2 min read By Vamsi Karuturi · Senior Backend Engineer at Salesforce

DNS Deep Dive

Real Incident: Dyn DDoS Attack (October 2016)

On October 21, 2016, a massive DDoS attack targeted Dyn, a major DNS provider. The Mirai botnet — 100,000+ compromised IoT devices — flooded Dyn with 1.2 Tbps of traffic. Result: Twitter, GitHub, Netflix, Reddit, Spotify, and dozens of major sites went completely unreachable for hours. The sites themselves were fine — their servers were running. But nobody could resolve their domain names to IP addresses. DNS is the single most critical piece of internet infrastructure, and a single provider failure took down half the internet.

Why This Comes Up in Interviews

Every system design begins with a user typing a URL. DNS is the entry point for all distributed systems.
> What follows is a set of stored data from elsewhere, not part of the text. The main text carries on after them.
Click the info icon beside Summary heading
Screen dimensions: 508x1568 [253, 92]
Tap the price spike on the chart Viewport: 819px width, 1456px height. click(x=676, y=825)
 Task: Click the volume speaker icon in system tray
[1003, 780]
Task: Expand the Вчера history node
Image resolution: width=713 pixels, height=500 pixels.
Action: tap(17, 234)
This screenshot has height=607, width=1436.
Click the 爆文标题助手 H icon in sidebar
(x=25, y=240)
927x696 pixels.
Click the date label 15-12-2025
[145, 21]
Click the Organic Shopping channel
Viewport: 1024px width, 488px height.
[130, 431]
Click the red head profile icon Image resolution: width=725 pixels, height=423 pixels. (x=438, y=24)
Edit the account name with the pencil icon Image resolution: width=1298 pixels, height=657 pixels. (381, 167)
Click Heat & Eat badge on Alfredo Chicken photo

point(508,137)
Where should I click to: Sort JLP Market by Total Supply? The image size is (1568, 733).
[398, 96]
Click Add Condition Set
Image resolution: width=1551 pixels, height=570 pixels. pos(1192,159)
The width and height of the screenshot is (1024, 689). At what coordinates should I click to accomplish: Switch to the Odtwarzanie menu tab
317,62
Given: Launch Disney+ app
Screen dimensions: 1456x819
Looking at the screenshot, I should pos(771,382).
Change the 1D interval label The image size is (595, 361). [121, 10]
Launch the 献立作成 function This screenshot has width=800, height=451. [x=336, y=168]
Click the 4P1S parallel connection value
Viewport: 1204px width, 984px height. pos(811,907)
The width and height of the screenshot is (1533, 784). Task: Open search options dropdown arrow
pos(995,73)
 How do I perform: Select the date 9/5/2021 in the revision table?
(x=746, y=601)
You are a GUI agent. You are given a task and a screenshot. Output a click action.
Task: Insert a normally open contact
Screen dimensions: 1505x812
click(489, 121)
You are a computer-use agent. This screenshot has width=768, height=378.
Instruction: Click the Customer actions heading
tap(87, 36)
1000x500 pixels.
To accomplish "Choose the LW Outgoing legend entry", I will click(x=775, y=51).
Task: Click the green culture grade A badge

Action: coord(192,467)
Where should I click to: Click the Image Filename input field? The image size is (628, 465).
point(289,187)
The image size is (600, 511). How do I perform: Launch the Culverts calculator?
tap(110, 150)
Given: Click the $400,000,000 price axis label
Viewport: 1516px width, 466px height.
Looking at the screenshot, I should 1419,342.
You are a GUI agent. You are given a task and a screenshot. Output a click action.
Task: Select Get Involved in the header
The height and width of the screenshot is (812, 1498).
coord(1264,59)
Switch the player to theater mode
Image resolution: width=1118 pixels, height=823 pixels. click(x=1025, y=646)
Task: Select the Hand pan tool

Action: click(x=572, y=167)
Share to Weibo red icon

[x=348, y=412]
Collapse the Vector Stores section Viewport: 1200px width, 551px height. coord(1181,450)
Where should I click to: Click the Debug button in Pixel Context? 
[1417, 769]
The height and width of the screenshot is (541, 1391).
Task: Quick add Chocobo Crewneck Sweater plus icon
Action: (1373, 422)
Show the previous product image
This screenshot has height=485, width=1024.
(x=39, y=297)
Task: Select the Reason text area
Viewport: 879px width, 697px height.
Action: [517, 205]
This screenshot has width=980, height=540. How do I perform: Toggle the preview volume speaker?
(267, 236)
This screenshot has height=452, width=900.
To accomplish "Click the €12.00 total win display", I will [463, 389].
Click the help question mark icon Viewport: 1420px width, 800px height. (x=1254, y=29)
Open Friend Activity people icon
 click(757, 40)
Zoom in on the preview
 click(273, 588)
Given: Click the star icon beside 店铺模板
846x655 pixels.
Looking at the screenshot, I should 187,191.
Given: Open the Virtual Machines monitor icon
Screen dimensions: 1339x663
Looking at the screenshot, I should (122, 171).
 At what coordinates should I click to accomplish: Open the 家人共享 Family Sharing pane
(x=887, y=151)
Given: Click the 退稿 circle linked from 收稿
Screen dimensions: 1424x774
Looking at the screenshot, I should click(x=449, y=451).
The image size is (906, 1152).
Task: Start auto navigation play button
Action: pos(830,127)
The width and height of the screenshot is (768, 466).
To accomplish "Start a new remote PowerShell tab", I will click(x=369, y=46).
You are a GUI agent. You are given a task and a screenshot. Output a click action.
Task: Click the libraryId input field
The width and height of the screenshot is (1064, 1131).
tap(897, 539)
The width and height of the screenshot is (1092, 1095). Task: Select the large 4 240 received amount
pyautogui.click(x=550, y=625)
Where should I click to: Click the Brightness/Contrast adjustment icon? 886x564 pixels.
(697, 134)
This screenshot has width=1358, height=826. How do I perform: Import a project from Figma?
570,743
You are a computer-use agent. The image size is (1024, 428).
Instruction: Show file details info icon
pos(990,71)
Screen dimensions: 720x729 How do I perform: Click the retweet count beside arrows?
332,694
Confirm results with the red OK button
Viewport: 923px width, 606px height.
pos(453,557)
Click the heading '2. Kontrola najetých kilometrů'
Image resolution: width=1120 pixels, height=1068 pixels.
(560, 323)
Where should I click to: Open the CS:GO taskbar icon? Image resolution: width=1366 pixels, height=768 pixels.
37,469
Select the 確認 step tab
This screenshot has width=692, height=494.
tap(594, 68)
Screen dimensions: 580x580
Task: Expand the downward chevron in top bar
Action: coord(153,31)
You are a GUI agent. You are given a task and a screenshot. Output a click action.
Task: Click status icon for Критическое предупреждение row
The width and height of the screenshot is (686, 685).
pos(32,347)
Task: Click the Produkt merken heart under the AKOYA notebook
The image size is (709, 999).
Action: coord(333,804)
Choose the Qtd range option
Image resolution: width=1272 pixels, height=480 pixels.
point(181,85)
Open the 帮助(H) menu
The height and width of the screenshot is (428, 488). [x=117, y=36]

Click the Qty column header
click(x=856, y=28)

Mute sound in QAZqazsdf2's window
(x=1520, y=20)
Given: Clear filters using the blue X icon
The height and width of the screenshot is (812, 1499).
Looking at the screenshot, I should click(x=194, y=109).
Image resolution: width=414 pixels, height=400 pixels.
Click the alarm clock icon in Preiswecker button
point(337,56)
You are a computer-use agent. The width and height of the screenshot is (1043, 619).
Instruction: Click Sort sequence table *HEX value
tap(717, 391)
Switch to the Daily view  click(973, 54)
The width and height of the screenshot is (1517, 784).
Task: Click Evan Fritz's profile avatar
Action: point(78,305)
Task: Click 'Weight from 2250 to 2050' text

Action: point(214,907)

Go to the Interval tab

Interviewers want to hear:

How DNS resolution actually works (not just "it translates names to IPs")
How you design for DNS failover and redundancy
How GeoDNS enables global load balancing
TTL trade-offs between availability and freshness
How DNS becomes a bottleneck or single point of failure

DNS Hierarchy — The Tree Structure

%%{init: {'theme': 'base', 'themeVariables': {'fontSize': '13px', 'fontFamily': 'Inter, -apple-system, sans-serif'}, 'flowchart': {'nodeSpacing': 30, 'rankSpacing': 50, 'padding': 12, 'curve': 'basis'}, 'sequence': {'actorMargin': 60, 'messageMargin': 40}, 'class': {'padding': 12}}}%%
graph TD
    ROOT["Root Servers (13 clusters, 1000+ instances)"]
    TLD_COM[".com TLD Server"]
    TLD_ORG[".org TLD Server"]
    TLD_IO[".io TLD Server"]
    AUTH_GOOGLE["ns1.google.com (Authoritative)"]
    AUTH_GITHUB["ns1.github.com (Authoritative)"]

    ROOT --> TLD_COM
    ROOT --> TLD_ORG
    ROOT --> TLD_IO
    TLD_COM --> AUTH_GOOGLE
    TLD_COM --> AUTH_GITHUB

    style ROOT fill:#e74c3c,color:#fff
    style TLD_COM fill:#f39c12,color:#fff
    style TLD_ORG fill:#f39c12,color:#fff
    style TLD_IO fill:#f39c12,color:#fff
    style AUTH_GOOGLE fill:#27ae60,color:#fff
    style AUTH_GITHUB fill:#27ae60,color:#fff

Level	What	Count	Example
Root	Starting point for all queries	13 logical servers (1000+ physical via anycast)	`a.root-servers.net`
TLD	Manages a top-level domain	~1500 TLDs	`.com`, `.org`, `.io`, `.dev`
Authoritative	Holds actual DNS records for a domain	Per-domain	`ns1.google.com`
Recursive Resolver	Caches and resolves on behalf of clients	ISPs, 8.8.8.8, 1.1.1.1	Google Public DNS

Resolution Process — Step by Step

Query: What is the IP address of api.stripe.com?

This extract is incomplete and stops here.